Me miró confusa al tiempo que negaba con la cabeza. -Me siento perdida -dijo-. Tengo frío. Estoy completamente sola.

Esa noche me invadió la ansiedad, respiraba con agitación y notaba una intensa presión en los pulmones. Sentía una inquietud tan grande que empecé a caminar de un lado a otro de la casa, de un piso al otro. Cogí el último número de la Revista de Estudios de la Consciencia y me di cuenta de inmediato de que sería incapaz de leerla. Pensé en mi madre y en los libros que le quedaban por leer, intenté hacer unos ejercicios de respiración sentado en una silla, pero las sirenas que había en mi cabeza no cesaban de chillar.
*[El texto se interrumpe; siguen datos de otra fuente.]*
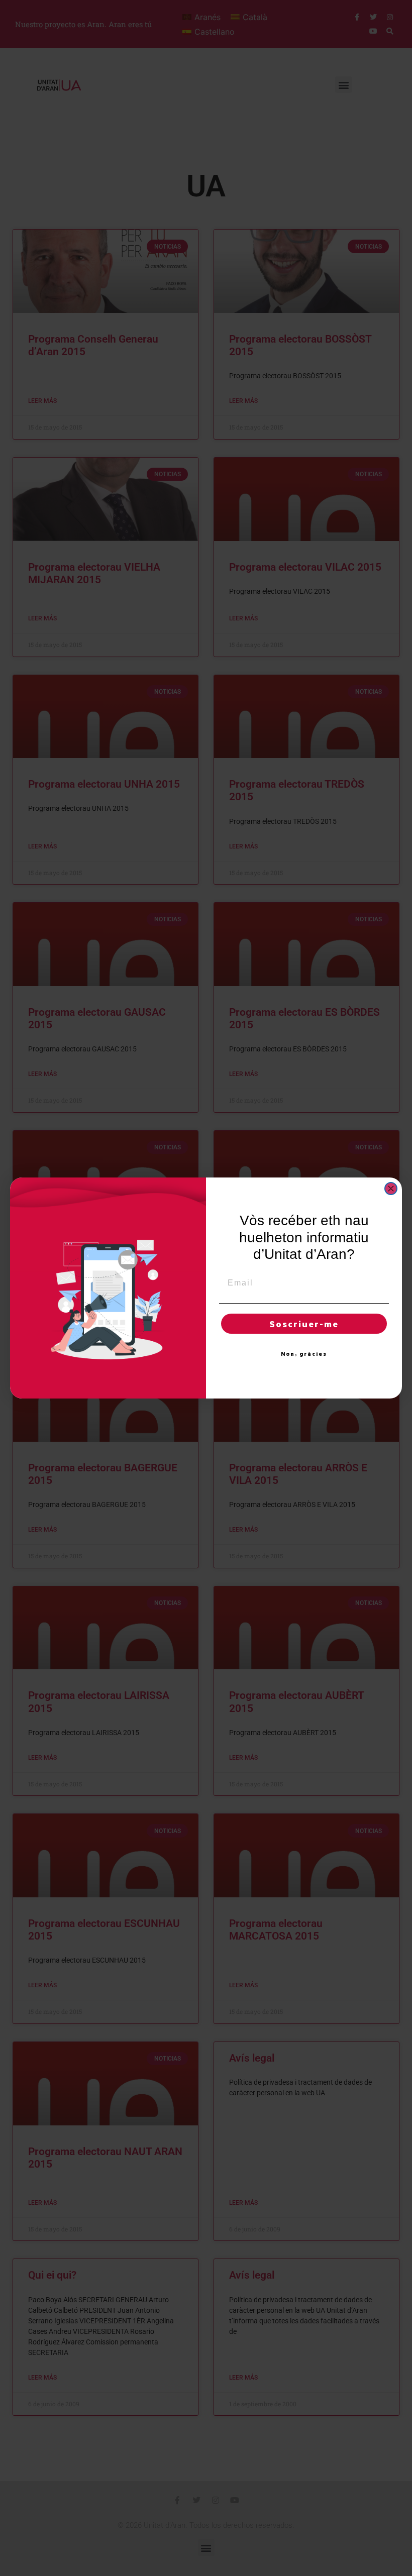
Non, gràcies (304, 1353)
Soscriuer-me (304, 1324)
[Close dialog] (391, 1189)
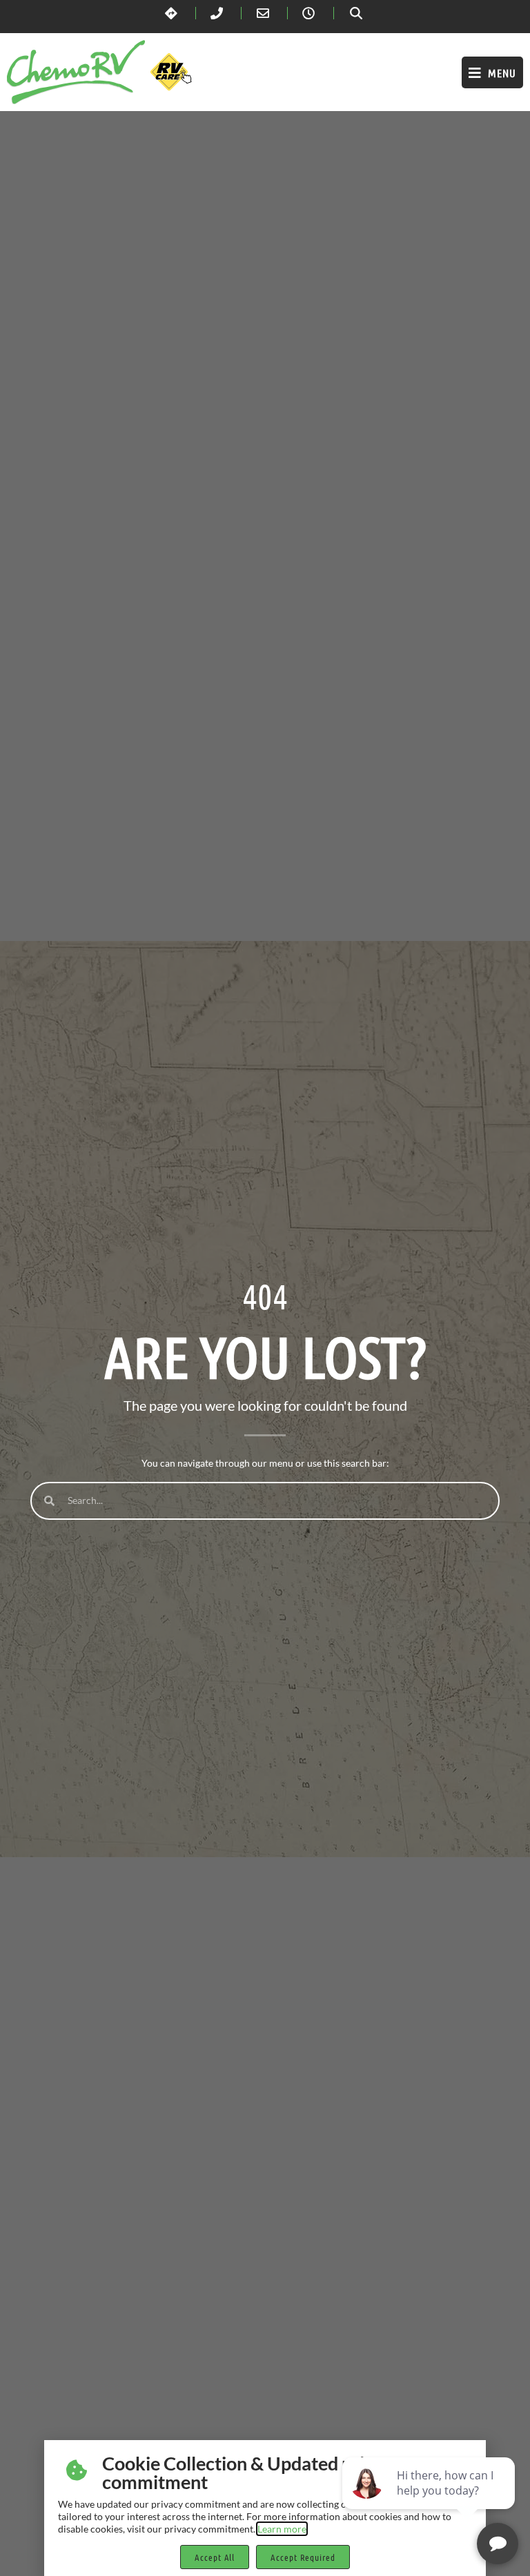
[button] (492, 72)
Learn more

Había visto algo similar en pacientes aquejados de depresión. ¡Por Dios! Claro que reconocía los síntomas. Desorden de la personalidad. ¡Qué fácil resulta diagnosticar cuando ves las cosas desde fuera! Una vez Magda me dijo: «La línea divisoria entre la

empatía y el distanciamiento es muy tenue. Si te sitúas demasiado cerca del paciente no le ayudarás en absoluto. Pero si no sientes compasión por él, no podrá haber complicidad entre vosotros.» Seguía preso de la agitación y entonces pensé en la frase: Por eso daba esas caminatas. Eso me puso aún más nervioso. Al dar sus caminatas mi padre intentaba apagar el motor que de pronto se le aceleraba en su interior.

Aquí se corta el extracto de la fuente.